No you don't. You have a flag that says "This 
calculation failed" in your variable.

[snip]

> Yes. It may not be mathematically pure (although i argue that it is, in 
> fact, as long as you don't think of floats as being real numbers), it is 
> practical, and practicality beats purity.

But then:

>> But, apart from testing whether a float is a NaN, why would you ever 
>> want to do an equality test?
> 
> 
> By definition, never. Isn't that usage reason enough?

So, what you are saying is that you don't actually have 
a usage case for testing equality for NaNs.

Any floating point package that supports the IEEE 
standard should give you a test to see if a float 
represents a NaN. That's what you need. You certainly 
can't rely on "x == SOME_NAN" because there are 254 
different NaNs.

There is no sensible reason to test equality of NaNs. 
It is logically nonsense to say that one NaN is equal 
to another, as such a thing implies contradictions like 
-1==-2. If you support IEEE, you will have a test for 
NaNs, so you can detect them when you need to.

Problem solved.

> 
>> The only usage case I can think of is would be something like this:
>>
>> def isNaN(x):
>>    return x == SOME_KNOWN_NAN
>>
>> But that won't work, because there are lots of different NaNs. 254 of 
>> them, or twice that if you include signed NaNs (which you shouldn't, 
>> but you do have to allow for them in equality testing).
* * * *
▶ [REQUEST A]: List every comparison written with the "==" operator in the thread on testing NaN equality.
▶ [REQUEST B]: Resume the thread on testing NaN equality after its final line.

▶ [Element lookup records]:
* * * *
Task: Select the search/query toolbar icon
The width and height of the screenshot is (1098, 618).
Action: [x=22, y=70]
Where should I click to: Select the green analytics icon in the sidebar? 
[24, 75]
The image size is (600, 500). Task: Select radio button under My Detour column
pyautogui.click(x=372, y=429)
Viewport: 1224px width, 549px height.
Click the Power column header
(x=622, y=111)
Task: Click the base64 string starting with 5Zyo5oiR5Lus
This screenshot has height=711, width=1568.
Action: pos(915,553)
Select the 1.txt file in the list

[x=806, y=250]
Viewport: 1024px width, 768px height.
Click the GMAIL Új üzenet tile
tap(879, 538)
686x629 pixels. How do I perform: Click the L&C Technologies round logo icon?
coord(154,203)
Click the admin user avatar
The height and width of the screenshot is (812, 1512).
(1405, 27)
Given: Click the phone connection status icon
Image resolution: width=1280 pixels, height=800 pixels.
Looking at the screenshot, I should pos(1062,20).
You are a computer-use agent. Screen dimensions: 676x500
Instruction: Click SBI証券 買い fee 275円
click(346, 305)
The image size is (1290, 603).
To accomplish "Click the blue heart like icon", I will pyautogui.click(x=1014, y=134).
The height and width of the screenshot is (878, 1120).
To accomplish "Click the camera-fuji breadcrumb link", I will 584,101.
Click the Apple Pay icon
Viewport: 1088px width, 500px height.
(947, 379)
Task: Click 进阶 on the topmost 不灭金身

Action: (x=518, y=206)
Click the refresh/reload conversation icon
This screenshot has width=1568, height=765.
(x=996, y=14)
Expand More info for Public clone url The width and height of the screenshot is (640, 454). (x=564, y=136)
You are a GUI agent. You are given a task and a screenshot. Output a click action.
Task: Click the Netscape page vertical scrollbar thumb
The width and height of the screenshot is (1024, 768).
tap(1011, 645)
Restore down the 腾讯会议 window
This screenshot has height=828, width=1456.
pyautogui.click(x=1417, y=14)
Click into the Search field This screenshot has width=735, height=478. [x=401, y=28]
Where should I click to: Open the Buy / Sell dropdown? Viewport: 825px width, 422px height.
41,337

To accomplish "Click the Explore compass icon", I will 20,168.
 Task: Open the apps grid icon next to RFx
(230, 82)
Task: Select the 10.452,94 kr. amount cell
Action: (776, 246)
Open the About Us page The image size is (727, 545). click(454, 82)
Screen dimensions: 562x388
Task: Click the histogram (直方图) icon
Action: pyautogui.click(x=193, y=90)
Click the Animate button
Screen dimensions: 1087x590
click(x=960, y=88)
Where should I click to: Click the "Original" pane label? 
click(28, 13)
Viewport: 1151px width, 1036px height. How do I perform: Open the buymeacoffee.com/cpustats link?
* * * *
▶ [WRITTEN REPLY A]:
- x == SOME_NAN
- -1==-2
- x == SOME_KNOWN_NAN

▶ [WRITTEN REPLY B]:
> 
> 
> Ah, well. There we have the question of whether python should implement 
> full-blown IEEE arithmetic. This is somewhat heretical, but i think it 
> shouldn't; i think it would be much better to adopt Java's noddy-IEEE 
> approach, where there's exactly one NaN (although with well-behaved 
> equality comparison). I realise this isn't going to happen, though.

Well-behaved equality comparison means that nan == nan 
returns false. Otherwise you have contradictions like this:

x = log(-1)  # one flavour of NaN
y = asin(2)  # a different flavour of NaN

log(-1) == asin(2)
sin(log(-1)) == 2
sin(NaN) == 2
NaN == 2

Contradiction.




[snip]

> I am utterly baffled. Three people so far have told me that 
> exponentiation has higher precedence than unary minus *in conventional 
> notation*. 

Yes.

> Are you really telling me that you think this expression:
> 
>   2
> -1
> 
> Evaluates to -1?

Of course it does. That's why mathematicians use

(-1)^n

for series where the sign of each term alternates, 
instead of -1^n which would just give -1, -1, -1, ...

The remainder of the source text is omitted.